Kurt Pelda erhält Menschenrechtspreis und kritisiert die Medien

Der Schweizer Kriegsberichterstatter wird für seine Arbeit in Krisengebieten geehrt. Er habe sein Leben mehrmals aufs Spiel gesetzt, um der Wahrheit näher zu kommen, heisst es in der Begründung. Er selber findet, die Medien machten einen grossen Fehler in ihrer Kriegs-Berichterstattung.

Der Kriegsberichterstatter Kurt Pelda erhält den Menschenrechtspreis 2014. Die Schweizer Sektion der Internationalen Gesellschaft für Menschenrechte (IGFM) verleiht ihm die Auszeichnung am 6. Dezember in Bern.

Der Schweizer Menschenrechtspreis wird seit 1994 vergeben. Er zeichnet Menschen und Aktionen aus, welche die menschliche Sicherheit unterstützen und fördern.

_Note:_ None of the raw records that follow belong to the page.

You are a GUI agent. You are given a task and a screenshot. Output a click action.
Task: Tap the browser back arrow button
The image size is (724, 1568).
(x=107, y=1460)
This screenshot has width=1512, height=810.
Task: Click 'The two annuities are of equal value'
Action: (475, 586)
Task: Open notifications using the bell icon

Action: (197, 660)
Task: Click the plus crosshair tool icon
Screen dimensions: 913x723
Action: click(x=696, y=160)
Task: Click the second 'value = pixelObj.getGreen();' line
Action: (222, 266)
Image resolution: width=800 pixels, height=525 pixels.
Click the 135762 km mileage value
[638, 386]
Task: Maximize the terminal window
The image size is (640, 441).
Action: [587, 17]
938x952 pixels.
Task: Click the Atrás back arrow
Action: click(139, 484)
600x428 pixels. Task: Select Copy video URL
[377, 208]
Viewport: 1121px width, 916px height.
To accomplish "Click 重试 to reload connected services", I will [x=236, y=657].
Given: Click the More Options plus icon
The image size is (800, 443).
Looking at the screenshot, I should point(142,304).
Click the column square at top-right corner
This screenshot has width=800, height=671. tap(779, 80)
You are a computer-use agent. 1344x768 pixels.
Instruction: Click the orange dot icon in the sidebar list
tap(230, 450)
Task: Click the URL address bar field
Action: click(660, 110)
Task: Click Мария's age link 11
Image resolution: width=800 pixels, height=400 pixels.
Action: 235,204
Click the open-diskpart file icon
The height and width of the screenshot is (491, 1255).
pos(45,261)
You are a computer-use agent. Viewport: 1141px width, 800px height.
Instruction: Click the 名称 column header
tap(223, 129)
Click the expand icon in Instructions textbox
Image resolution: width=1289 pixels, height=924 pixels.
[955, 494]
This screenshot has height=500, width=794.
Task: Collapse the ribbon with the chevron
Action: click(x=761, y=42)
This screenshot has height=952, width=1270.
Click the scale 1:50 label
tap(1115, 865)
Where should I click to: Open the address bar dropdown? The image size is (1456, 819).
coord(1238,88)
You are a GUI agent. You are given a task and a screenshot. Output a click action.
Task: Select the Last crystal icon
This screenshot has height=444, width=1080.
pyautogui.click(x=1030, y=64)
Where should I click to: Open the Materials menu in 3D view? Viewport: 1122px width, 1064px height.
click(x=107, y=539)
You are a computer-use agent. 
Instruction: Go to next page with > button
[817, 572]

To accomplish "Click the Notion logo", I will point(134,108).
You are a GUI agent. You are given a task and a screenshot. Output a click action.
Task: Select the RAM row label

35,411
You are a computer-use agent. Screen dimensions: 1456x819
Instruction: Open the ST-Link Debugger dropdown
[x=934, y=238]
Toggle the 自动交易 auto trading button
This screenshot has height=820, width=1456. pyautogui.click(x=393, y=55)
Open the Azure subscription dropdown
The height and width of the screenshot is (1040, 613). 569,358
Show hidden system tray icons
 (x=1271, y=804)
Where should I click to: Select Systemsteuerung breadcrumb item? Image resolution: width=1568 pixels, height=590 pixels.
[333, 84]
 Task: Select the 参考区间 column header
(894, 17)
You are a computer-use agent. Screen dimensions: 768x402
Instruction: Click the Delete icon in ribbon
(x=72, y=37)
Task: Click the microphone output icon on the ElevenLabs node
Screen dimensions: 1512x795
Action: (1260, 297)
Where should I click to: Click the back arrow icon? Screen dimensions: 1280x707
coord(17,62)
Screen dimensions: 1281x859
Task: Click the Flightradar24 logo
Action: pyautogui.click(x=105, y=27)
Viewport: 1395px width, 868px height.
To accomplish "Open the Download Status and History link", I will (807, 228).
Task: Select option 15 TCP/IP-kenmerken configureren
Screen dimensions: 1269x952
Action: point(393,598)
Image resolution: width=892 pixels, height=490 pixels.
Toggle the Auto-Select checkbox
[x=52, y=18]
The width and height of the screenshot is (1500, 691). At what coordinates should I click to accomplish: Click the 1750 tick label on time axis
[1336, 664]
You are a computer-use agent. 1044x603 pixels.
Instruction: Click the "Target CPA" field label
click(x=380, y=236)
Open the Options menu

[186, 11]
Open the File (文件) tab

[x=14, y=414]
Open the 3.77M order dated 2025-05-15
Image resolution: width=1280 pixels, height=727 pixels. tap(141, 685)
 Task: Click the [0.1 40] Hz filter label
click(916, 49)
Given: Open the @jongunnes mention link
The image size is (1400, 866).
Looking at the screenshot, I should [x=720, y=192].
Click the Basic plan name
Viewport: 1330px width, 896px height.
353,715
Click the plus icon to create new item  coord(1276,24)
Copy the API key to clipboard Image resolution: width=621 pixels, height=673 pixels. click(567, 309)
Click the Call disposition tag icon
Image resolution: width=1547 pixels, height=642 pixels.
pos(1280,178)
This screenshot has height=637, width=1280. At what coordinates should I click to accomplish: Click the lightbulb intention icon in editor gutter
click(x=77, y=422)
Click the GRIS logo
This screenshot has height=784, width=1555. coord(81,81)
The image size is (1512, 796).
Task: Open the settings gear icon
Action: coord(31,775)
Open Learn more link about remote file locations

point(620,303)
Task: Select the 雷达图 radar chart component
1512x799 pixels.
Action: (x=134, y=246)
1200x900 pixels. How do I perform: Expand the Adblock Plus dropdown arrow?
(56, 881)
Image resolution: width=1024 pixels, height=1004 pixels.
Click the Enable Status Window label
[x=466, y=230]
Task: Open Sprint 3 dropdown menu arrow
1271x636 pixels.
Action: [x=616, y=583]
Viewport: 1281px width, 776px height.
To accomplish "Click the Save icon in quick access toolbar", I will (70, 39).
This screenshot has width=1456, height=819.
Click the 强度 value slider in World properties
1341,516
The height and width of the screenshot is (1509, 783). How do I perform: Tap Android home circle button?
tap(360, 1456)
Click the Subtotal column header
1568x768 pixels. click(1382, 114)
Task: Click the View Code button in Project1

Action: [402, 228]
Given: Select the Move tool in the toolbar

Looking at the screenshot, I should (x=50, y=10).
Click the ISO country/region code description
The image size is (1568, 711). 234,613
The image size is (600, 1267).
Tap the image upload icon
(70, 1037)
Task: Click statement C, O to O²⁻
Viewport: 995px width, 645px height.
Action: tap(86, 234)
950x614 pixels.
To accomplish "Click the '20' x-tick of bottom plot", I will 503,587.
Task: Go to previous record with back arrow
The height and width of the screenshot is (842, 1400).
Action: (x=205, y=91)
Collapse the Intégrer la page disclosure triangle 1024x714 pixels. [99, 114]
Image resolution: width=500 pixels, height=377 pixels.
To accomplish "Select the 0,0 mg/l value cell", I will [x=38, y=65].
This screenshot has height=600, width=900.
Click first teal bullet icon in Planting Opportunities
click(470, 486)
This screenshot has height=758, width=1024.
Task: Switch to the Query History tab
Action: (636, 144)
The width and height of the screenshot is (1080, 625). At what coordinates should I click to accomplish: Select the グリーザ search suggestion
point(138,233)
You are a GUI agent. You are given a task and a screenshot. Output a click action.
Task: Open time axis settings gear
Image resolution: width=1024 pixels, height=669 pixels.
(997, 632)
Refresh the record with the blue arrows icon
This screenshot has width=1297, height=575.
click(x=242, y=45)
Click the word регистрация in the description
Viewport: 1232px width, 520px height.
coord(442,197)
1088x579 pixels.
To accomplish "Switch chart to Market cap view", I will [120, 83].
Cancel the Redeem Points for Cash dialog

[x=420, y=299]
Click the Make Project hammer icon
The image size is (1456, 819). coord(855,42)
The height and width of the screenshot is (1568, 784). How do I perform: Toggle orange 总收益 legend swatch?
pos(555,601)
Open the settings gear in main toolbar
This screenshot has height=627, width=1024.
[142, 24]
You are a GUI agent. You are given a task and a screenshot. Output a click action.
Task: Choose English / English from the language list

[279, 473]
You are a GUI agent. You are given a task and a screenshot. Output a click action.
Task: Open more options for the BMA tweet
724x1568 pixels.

Ehrung in ungewohnte Richtung

Kriegsreporter Pelda habe in diesem Jahr in Krisengebieten wie Syrien und Irak über schlimmste Menschenrechtsverletzungen berichtet, begründete die Gesellschaft den Entscheid in einer Mitteilung. Pelda werde für seinen Einsatz ausgezeichnet, bei dem er «mehrmals sein Leben aufs Spiel gesetzt» habe, um «der Wahrheit näher zu kommen».

«Das ist eine Ehrung aus einer ungewohnten Richtung», sagt Pelda im Gespräch mit SRF. Als Journalist hoffe man ja immer auf einen renommierten Journalistenpreis. Nun werde seine Arbeit als das gewürdigt, was sie ist: Seine Hauptmotivation in Kriegsgebiete zu reisen und darüber zu berichten, seien die unglaublichen Menschenrechtsverletzungen. «Zumindest können unsere Politiker dann nicht sagen, sie hätten von all dem nichts gewusst», sagt Pelda.

«  Die Nachfrage der Medien begrenzt sich auf Berichte über den IS. Massaker an der Zivilbevölkerung durch das Assad-Regime sind völlig aus dem Blickwinkel gerückt. Das ist ein grosser Fehler.  »

Kurt Pelda
Kriegsreporter

Die Terrorgruppe Islamischer Staat IS habe seine Arbeit stark verändert. Als freier Journalist richte er sich nach der Nachfrage der Medien. «Ich muss meine Berichte ja verkaufen.» Aber er habe mit einem gewissen Unwohlsein bemerkt, dass diese Nachfrage sich vor allem auf Berichte über den IS begrenze und dass etwa Bombardierungen oder Massaker an der Zivilbevölkerung durch das Assad-Regime völlig aus dem Blickwinkel der Medien gerückt sei. «Das ist ein grosser Fehler», ist sich Pelda sicher.

Es sei für ihn allerdings auch schwierig geworden, über diese Dinge zu berichten. «Weil ich eine Reise nach Aleppo, wo die meisten Bombardierungen stattfinden, für zu Riskant halte.»

«Medien stützen sich vermehrt auf Aussagen des IS»

Was auch einen Einfluss auf seine Arbeit habe, sei die Information des IS selber. Vor allem die öffentlich rechtlichen Medienhäuser zögerten immer mehr, überhaupt noch Berichte von freien Journalisten wie Pelda, zu kaufen. Weil sie das Gefühl hätten, sie würden riskanten Abenteuern und Reisen Vorschub leisten. Das führe dazu, dass sich die Medien zusehends auf Verlautbarungen des IS stützten, sagt Pelda.

«Ich glaube, es wäre uns allen klar, was passieren würde, wenn sich die Journalisten in der Schweiz nur noch auf die Pressemitteilung der UBS oder der CS verlassen und darauf ihre Berichte bauen würden. Das kann nur ins Verderben führen.»

Solange es Kriege gibt, hat auch Pelda zu tun. Als nächstes werde er wahrscheinlich wieder in den Irak reisen und angefangene Geschichten zu Ende bringen. «Es geht um gefangene Dschihadisten.»

Kurt Pelda

Kurt Pelda

Der Schweizer Kurt Pelda arbeitet seit 30 Jahren als Kriegsreporter. Er berichtet unter anderem für SRF, «Spiegel» und «Weltwoche» von den Brennpunkten dieser Welt – darunter Afghanistan, Libyen und Syrien.